══ RECORDS FOR THE TASK ══
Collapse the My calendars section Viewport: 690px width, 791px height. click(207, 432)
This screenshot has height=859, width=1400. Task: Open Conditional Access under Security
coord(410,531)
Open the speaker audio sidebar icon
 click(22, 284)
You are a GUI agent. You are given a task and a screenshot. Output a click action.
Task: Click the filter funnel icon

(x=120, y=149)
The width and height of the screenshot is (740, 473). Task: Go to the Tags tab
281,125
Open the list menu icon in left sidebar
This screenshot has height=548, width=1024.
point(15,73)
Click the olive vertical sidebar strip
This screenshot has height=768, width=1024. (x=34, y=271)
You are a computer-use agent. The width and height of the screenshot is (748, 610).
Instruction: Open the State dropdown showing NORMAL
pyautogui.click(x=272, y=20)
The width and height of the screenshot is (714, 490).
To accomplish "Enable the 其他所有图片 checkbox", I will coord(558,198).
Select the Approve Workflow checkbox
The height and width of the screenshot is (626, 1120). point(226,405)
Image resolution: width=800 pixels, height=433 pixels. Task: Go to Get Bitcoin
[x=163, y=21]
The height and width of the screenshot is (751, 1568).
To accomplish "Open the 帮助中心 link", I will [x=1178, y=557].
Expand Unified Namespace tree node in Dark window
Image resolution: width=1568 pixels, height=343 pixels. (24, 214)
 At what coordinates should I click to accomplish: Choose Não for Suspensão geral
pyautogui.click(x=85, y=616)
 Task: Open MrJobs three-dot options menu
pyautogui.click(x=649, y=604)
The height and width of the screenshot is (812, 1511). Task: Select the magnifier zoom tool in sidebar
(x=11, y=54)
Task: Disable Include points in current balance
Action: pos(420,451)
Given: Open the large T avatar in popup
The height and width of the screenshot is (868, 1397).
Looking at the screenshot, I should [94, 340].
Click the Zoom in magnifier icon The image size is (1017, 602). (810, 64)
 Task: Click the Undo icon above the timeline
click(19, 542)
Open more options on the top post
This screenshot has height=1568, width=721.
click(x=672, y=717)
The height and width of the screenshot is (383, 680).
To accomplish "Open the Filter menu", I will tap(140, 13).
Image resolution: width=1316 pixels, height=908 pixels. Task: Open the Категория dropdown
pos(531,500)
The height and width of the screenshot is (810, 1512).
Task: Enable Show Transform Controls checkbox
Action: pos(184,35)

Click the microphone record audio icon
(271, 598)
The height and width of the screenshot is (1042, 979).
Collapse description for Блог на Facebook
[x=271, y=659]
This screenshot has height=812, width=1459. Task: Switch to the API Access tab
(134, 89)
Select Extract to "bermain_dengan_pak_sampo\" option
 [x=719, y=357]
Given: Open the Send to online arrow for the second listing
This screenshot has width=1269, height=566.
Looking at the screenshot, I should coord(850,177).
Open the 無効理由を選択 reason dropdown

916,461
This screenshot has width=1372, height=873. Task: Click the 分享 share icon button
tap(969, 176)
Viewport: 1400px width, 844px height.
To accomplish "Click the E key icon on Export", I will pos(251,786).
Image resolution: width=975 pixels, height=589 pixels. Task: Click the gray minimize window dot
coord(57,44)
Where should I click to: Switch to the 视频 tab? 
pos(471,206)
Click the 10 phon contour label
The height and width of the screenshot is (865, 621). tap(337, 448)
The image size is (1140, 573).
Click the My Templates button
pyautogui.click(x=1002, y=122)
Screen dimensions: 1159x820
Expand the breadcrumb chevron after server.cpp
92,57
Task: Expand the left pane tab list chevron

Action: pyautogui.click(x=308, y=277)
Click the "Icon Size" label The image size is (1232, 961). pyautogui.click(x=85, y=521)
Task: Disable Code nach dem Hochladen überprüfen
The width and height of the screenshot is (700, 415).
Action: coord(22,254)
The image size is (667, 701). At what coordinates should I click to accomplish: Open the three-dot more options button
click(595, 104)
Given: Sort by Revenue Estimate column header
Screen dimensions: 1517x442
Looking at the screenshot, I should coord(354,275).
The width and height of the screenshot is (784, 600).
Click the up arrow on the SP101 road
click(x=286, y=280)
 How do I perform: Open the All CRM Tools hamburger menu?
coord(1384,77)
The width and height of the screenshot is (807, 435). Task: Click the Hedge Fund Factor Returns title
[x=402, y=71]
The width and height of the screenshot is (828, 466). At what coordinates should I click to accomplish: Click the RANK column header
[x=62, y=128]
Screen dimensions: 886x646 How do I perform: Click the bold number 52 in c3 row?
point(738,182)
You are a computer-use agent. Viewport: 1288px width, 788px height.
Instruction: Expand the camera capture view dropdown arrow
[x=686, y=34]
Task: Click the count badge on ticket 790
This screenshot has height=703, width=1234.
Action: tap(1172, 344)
═══
TASK DESCRIPTION:
Send back every record, precisely as written.

EXERCISE OUTPUT:
Collapse the My calendars section Viewport: 690px width, 791px height. click(207, 432)
This screenshot has height=859, width=1400. Task: Open Conditional Access under Security
coord(410,531)
Open the speaker audio sidebar icon
 click(22, 284)
You are a GUI agent. You are given a task and a screenshot. Output a click action.
Task: Click the filter funnel icon

(x=120, y=149)
The width and height of the screenshot is (740, 473). Task: Go to the Tags tab
281,125
Open the list menu icon in left sidebar
This screenshot has height=548, width=1024.
point(15,73)
Click the olive vertical sidebar strip
This screenshot has height=768, width=1024. (x=34, y=271)
You are a computer-use agent. The width and height of the screenshot is (748, 610).
Instruction: Open the State dropdown showing NORMAL
pyautogui.click(x=272, y=20)
The width and height of the screenshot is (714, 490).
To accomplish "Enable the 其他所有图片 checkbox", I will coord(558,198).
Select the Approve Workflow checkbox
The height and width of the screenshot is (626, 1120). point(226,405)
Image resolution: width=800 pixels, height=433 pixels. Task: Go to Get Bitcoin
[x=163, y=21]
The height and width of the screenshot is (751, 1568).
To accomplish "Open the 帮助中心 link", I will [x=1178, y=557].
Expand Unified Namespace tree node in Dark window
Image resolution: width=1568 pixels, height=343 pixels. (24, 214)
 At what coordinates should I click to accomplish: Choose Não for Suspensão geral
pyautogui.click(x=85, y=616)
 Task: Open MrJobs three-dot options menu
pyautogui.click(x=649, y=604)
The height and width of the screenshot is (812, 1511). Task: Select the magnifier zoom tool in sidebar
(x=11, y=54)
Task: Disable Include points in current balance
Action: pos(420,451)
Given: Open the large T avatar in popup
The height and width of the screenshot is (868, 1397).
Looking at the screenshot, I should [94, 340].
Click the Zoom in magnifier icon The image size is (1017, 602). (810, 64)
 Task: Click the Undo icon above the timeline
click(19, 542)
Open more options on the top post
This screenshot has height=1568, width=721.
click(x=672, y=717)
The height and width of the screenshot is (383, 680).
To accomplish "Open the Filter menu", I will tap(140, 13).
Image resolution: width=1316 pixels, height=908 pixels. Task: Open the Категория dropdown
pos(531,500)
The height and width of the screenshot is (810, 1512).
Task: Enable Show Transform Controls checkbox
Action: pos(184,35)

Click the microphone record audio icon
(271, 598)
The height and width of the screenshot is (1042, 979).
Collapse description for Блог на Facebook
[x=271, y=659]
This screenshot has height=812, width=1459. Task: Switch to the API Access tab
(134, 89)
Select Extract to "bermain_dengan_pak_sampo\" option
 [x=719, y=357]
Given: Open the Send to online arrow for the second listing
This screenshot has width=1269, height=566.
Looking at the screenshot, I should coord(850,177).
Open the 無効理由を選択 reason dropdown

916,461
This screenshot has width=1372, height=873. Task: Click the 分享 share icon button
tap(969, 176)
Viewport: 1400px width, 844px height.
To accomplish "Click the E key icon on Export", I will pos(251,786).
Image resolution: width=975 pixels, height=589 pixels. Task: Click the gray minimize window dot
coord(57,44)
Where should I click to: Switch to the 视频 tab? 
pos(471,206)
Click the 10 phon contour label
The height and width of the screenshot is (865, 621). tap(337, 448)
The image size is (1140, 573).
Click the My Templates button
pyautogui.click(x=1002, y=122)
Screen dimensions: 1159x820
Expand the breadcrumb chevron after server.cpp
92,57
Task: Expand the left pane tab list chevron

Action: pyautogui.click(x=308, y=277)
Click the "Icon Size" label The image size is (1232, 961). pyautogui.click(x=85, y=521)
Task: Disable Code nach dem Hochladen überprüfen
The width and height of the screenshot is (700, 415).
Action: coord(22,254)
The image size is (667, 701). At what coordinates should I click to accomplish: Open the three-dot more options button
click(595, 104)
Given: Sort by Revenue Estimate column header
Screen dimensions: 1517x442
Looking at the screenshot, I should coord(354,275).
The width and height of the screenshot is (784, 600).
Click the up arrow on the SP101 road
click(x=286, y=280)
 How do I perform: Open the All CRM Tools hamburger menu?
coord(1384,77)
The width and height of the screenshot is (807, 435). Task: Click the Hedge Fund Factor Returns title
[x=402, y=71]
The width and height of the screenshot is (828, 466). At what coordinates should I click to accomplish: Click the RANK column header
[x=62, y=128]
Screen dimensions: 886x646 How do I perform: Click the bold number 52 in c3 row?
point(738,182)
You are a computer-use agent. Viewport: 1288px width, 788px height.
Instruction: Expand the camera capture view dropdown arrow
[x=686, y=34]
Task: Click the count badge on ticket 790
This screenshot has height=703, width=1234.
Action: tap(1172, 344)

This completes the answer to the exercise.